In Ldlr CETP^+/– mice, we observed a fatty liver phenotype associated with ApoB KD that was both reversible and dose-dependent. Liver triglyceride levels returned to normal by week 5 following a single 3 mg/kg dose of ApoB siRNA (data not shown). Accumulation of triglycerides in the liver was not surprising, as reduction of liver ApoB protein inhibited formation of VLDL particles, and triglycerides that would normally be secreted by the liver into the circulation were now trapped in that organ. It has been reported that ApoB lowering with a microsomal triglyceride transfer protein (MTTP) inhibitor in patients homozygous for familial hypercholesterolemia almost always results in accumulation of hepatic fat (37). However, liver steatosis has not been associated with bad clinical outcomes (38). This observation is consistent with very mild increases in ALT and AST liver enzymes in spite of increased liver lipidosis in Ldlr CETP^+/– mice following ApoB knockdown (Fig. 4).

Results from our molecular profiling studies are consistent with an accumulation of fatty acids and cholesterol that is concomitant with a reduction in VLDL secretion produced by ApoB KD. When less VLDL is secreted, there are more intracellular fatty acids and cholesterol available, so the cell may respond by downregulating synthesis of cholesterol and fatty acids and upregulating fatty acid catabolism. The coordinated response we observed, using two independent siRNA sequences to ApoB, was striking and suggested a reduction in total cholesterol and fatty acid levels upon ApoB KD. Furthermore, ApoB KD significantly reduced PCSK9 mRNA without significantly affecting LDLr expression. This was surprising because these two genes are usually regulated in the same direction by a SREBP-mechanism, and it suggests that siRNA therapies directed to reduce ApoB mRNA may be additive to statins.
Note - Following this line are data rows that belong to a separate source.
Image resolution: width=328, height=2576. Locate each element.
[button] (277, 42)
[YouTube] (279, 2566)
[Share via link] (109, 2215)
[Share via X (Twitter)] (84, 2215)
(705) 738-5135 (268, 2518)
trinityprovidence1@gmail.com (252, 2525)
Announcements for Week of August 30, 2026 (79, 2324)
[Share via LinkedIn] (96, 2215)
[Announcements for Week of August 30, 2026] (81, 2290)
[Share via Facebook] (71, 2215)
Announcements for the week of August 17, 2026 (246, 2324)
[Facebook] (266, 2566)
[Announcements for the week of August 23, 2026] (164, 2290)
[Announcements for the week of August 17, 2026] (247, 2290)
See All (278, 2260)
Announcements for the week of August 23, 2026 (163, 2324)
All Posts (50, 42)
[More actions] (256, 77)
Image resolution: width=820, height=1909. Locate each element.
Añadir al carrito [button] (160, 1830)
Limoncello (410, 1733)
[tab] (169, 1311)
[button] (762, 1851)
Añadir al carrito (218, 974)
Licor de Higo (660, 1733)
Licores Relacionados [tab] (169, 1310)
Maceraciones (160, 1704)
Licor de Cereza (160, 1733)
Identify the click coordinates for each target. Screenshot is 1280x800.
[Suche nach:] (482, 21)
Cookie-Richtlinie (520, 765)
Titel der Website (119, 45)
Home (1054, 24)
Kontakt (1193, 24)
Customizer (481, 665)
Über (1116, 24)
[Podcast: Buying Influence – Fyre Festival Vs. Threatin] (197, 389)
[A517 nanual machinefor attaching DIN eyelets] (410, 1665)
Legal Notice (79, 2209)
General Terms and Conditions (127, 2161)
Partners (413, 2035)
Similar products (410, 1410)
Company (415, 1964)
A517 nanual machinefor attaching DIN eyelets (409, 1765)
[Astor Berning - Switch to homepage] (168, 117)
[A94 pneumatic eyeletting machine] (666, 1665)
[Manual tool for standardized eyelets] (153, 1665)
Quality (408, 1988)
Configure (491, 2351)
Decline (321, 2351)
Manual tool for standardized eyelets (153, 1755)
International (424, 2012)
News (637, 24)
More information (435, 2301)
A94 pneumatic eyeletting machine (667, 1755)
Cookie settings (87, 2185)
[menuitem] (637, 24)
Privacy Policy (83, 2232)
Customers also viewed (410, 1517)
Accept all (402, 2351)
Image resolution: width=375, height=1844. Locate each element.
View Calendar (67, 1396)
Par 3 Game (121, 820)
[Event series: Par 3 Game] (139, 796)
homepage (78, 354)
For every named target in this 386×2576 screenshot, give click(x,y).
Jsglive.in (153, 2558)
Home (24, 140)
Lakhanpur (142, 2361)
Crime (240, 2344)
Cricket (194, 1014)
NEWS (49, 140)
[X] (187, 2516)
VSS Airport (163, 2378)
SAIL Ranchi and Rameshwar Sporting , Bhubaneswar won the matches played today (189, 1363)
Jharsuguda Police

In summary, we report the generation of a mouse model with a human-like lipid profile. Using Ldlr CETP^+/– mice, we demonstrated that LNP-formulated siRNAs can be successfully used for targeting liver ApoB, resulting in significant reduction in serum total cholesterol and LDL cholesterol. These findings further support the potential of developing RNAi technology for targeting ApoB as a therapeutic approach for treatment of hyperlipidemia.

Note added in proof

The author Zhu Chen was inadvertently left out of the author list of the accepted version of this article. All other authors and the Journal's Editors-in-Chief approved the addition after the article was in proof stage. Dr. Chen will appear as an author in all forms of the article except in the originally accepted Paper in Press.